Dave Arcari, Lee Patterson live at King Tuts in Glasgow
There are ways to spend a Monday night. Cleaning your oven comes to mind as does fixing that shelf in the bedroom. A trip to dear old King Tuts wouldn’t normally figure in your plans but tonight there was the double trouble attraction of Dave Arcari – tonight launching his new album “Devil’s Left Hand” - and Lee Patterson. Sometimes you’ve just got to go with the flow.
Let’s consider the wonder of Lee Patterson first. He’s something of an enigma. Affable yet somewhat restrained between songs, he sings like he has the monkey on his back whilst beating the defenceless microphone stand with sticks and tambourine. That very physical performance works every time in keeping the audience’s attention and neatly obscures the humanity and warmth that find a home in the words of his songs. Of course there’s humour too and watching the King Tuts stage manager lady realise what “Whores of Baltimore” was all about was a reward in itself. Anyway, Lee Patterson also writes songs about barmaids and that very honourable course of action marks him out as a gentleman in my book. One thing is certain about Lee Patterson - you can guarantee that the stamp of mediocrity will never ever be found on him.

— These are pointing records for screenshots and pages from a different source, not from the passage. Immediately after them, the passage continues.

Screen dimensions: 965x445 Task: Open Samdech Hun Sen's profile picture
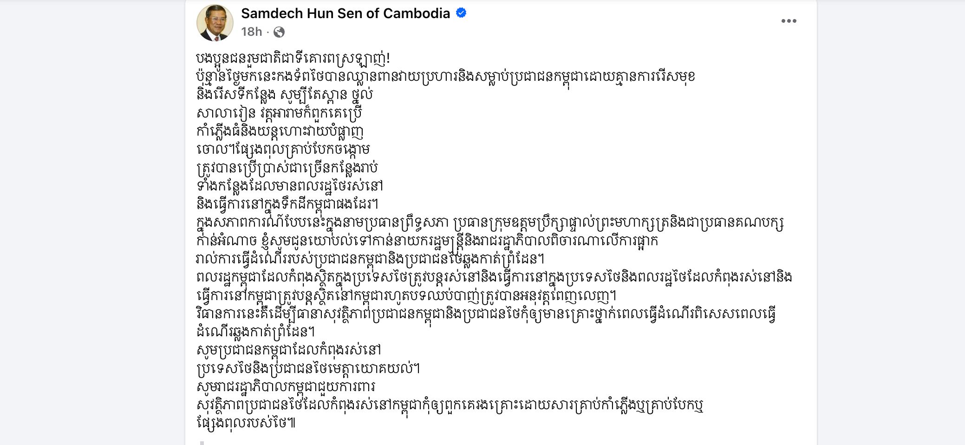point(215,22)
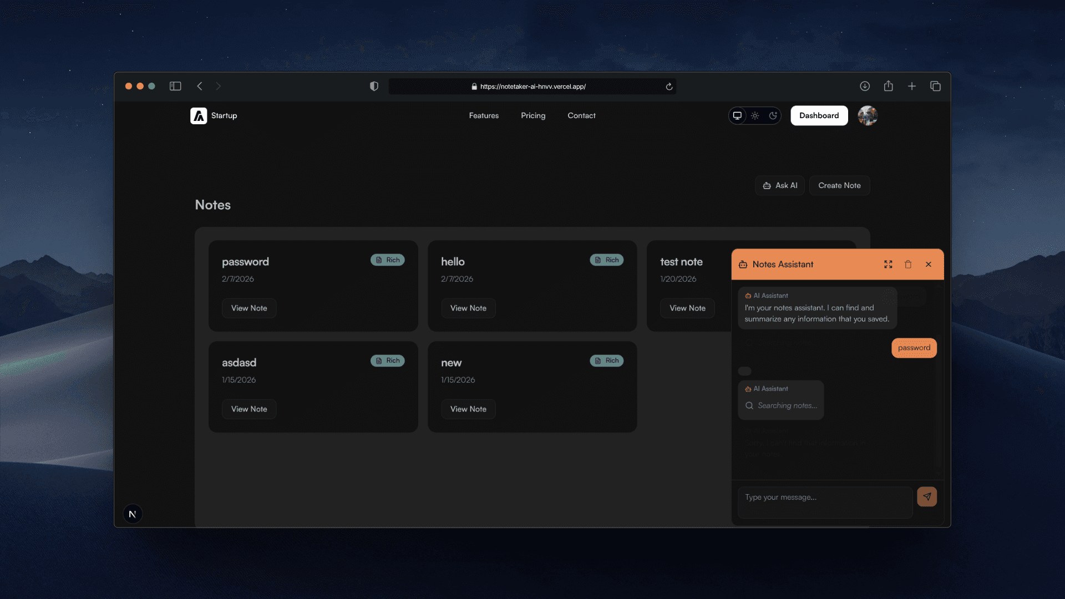Open the Features nav link

pos(484,116)
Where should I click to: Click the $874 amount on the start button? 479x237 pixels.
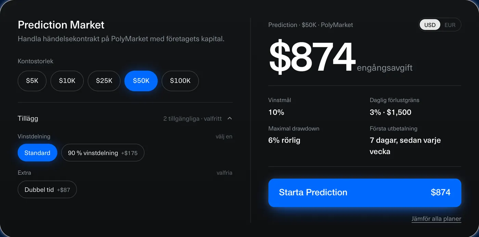coord(441,192)
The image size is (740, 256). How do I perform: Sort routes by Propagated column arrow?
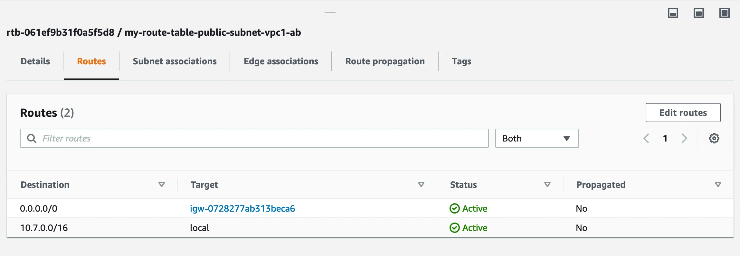718,185
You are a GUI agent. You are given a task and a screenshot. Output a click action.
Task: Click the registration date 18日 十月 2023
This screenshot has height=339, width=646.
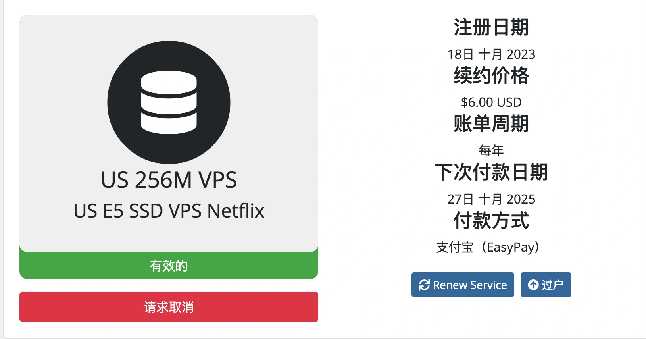[491, 54]
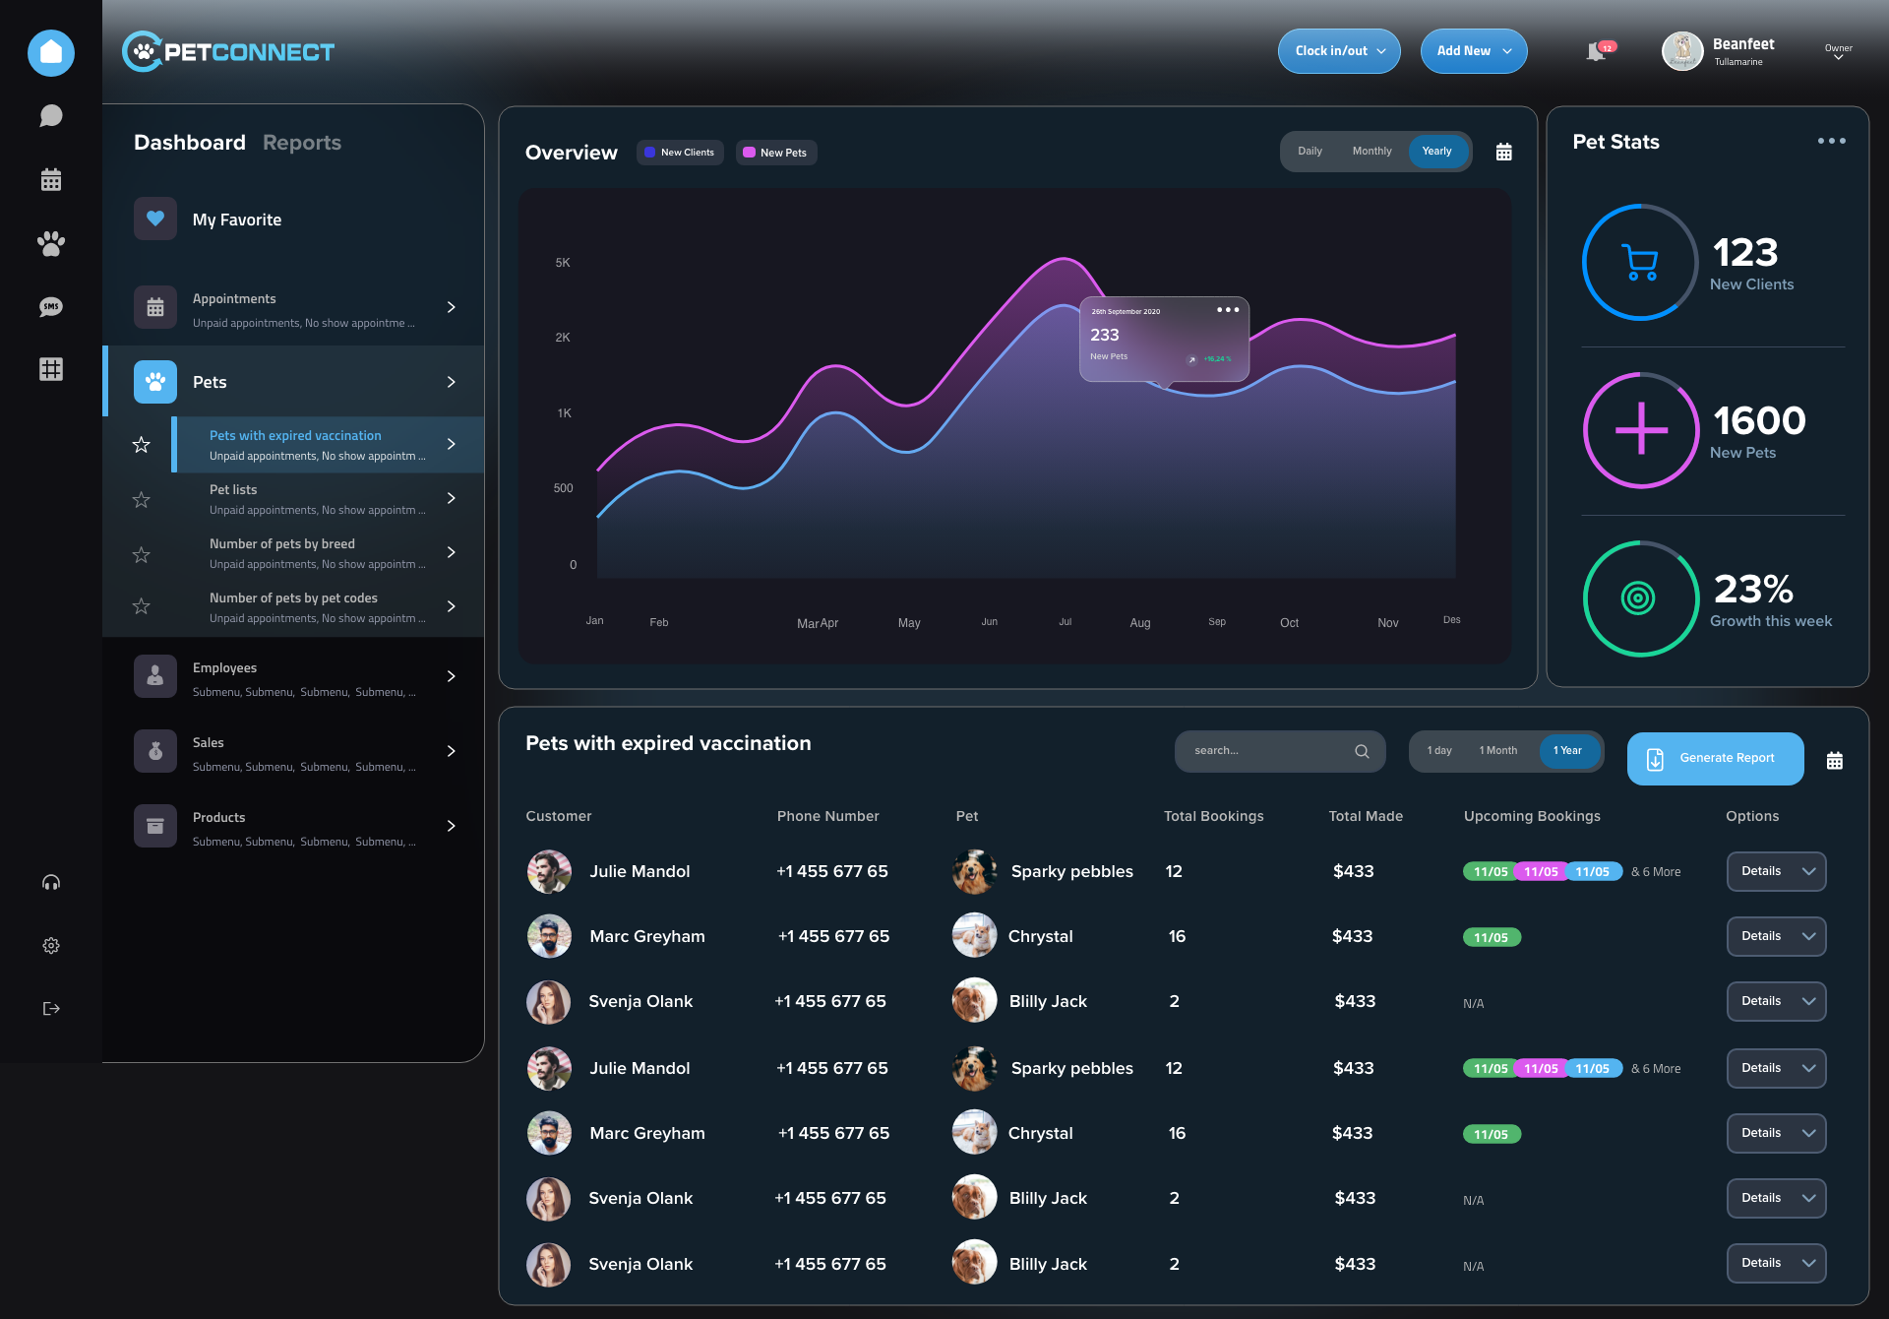The image size is (1889, 1319).
Task: Favorite Pet lists with star toggle
Action: tap(142, 500)
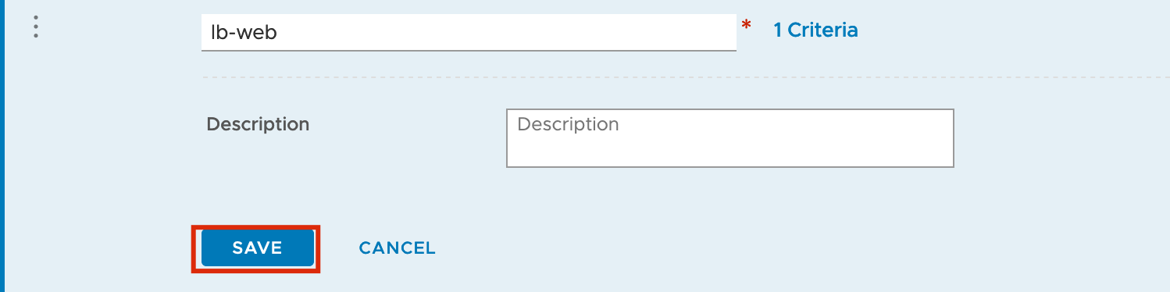Viewport: 1170px width, 292px height.
Task: Cancel editing the lb-web entry
Action: pos(397,248)
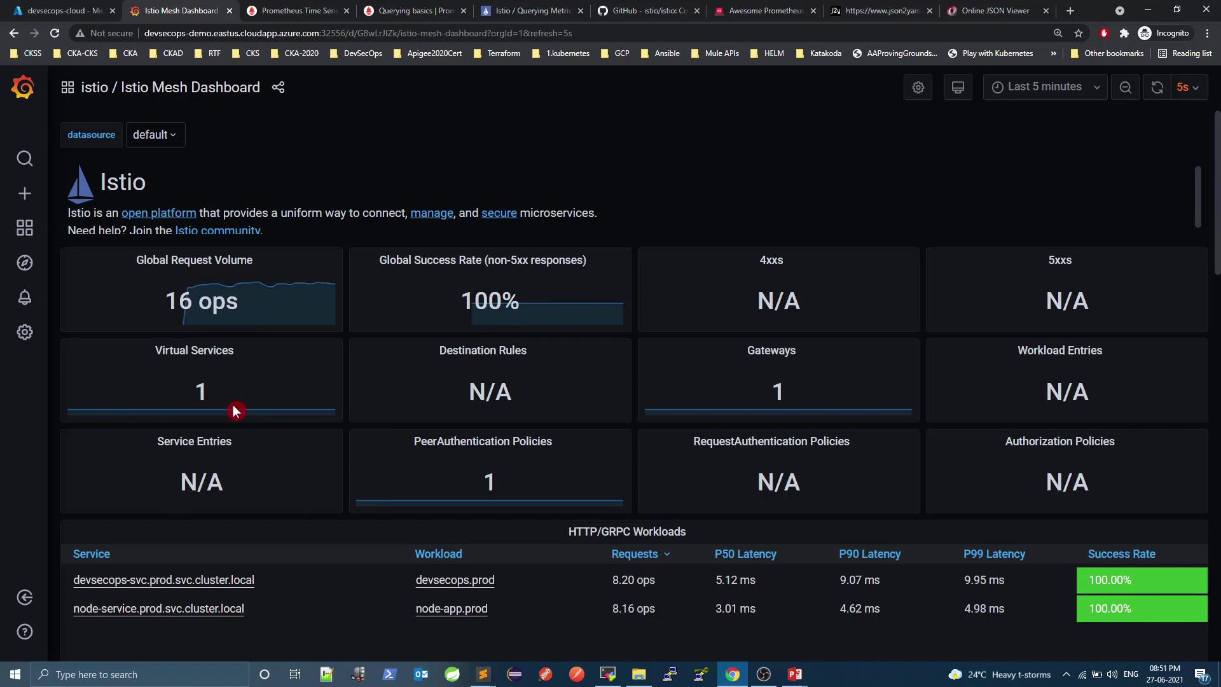The height and width of the screenshot is (687, 1221).
Task: Expand the datasource default dropdown
Action: tap(155, 135)
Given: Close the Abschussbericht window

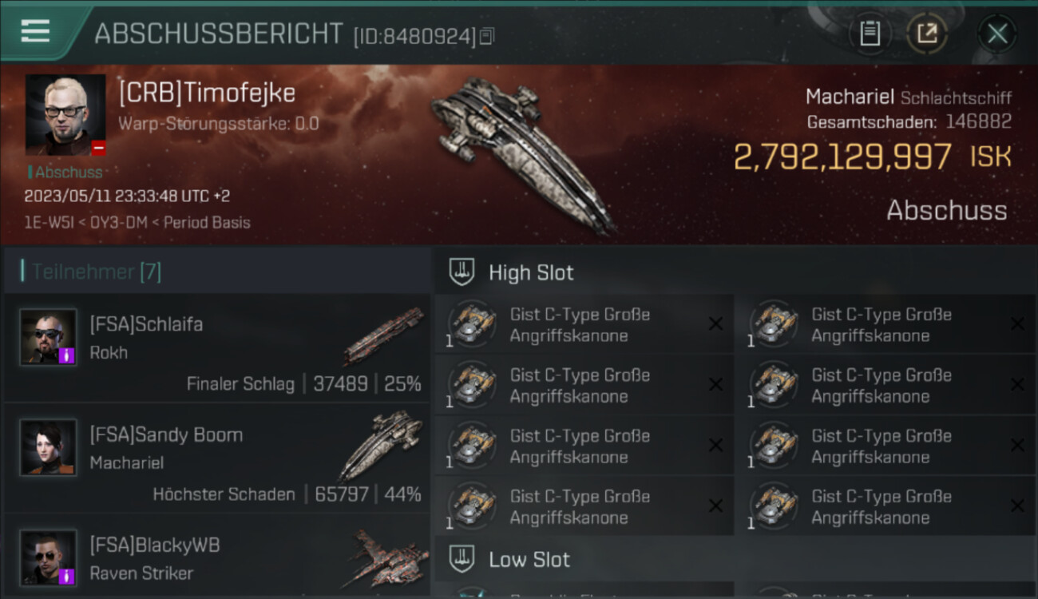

Time for Dave Arcari to stake his claim on the stage. Not one to be restricted to the perfunctory run through expected of an album launch, Dave fuels up on the whisky – and refuels regularly throughout his set too - before launching into a proper, extended set that showed him to be a genuine entertainer and, while mixing the raw rasp of his voice with a too often unnoticed dexterity on his trusty resonator guitar, he soon transported the audience into Arcari country. Arcari country, fortunately, is an interesting place filled with much more variety than you would expect of a bluesman as you’ll find Robert Burns in there sharing a drink with Johnny Cash whilst Dave howls and growls in all twelve bars. I’ve often been to King Tuts and thought it had a big stage but tonight it seemed barely big enough to contain the critical mass of Glasgow’s blues madman. I’ll raise my glass to that any day of the week.
The rain dances insolently in the street outside. The Scotrail train set gives up the ghost at the sight of more than a few puddles. So, was this Monday night excursion worth the bath on the way home? I reckon it was.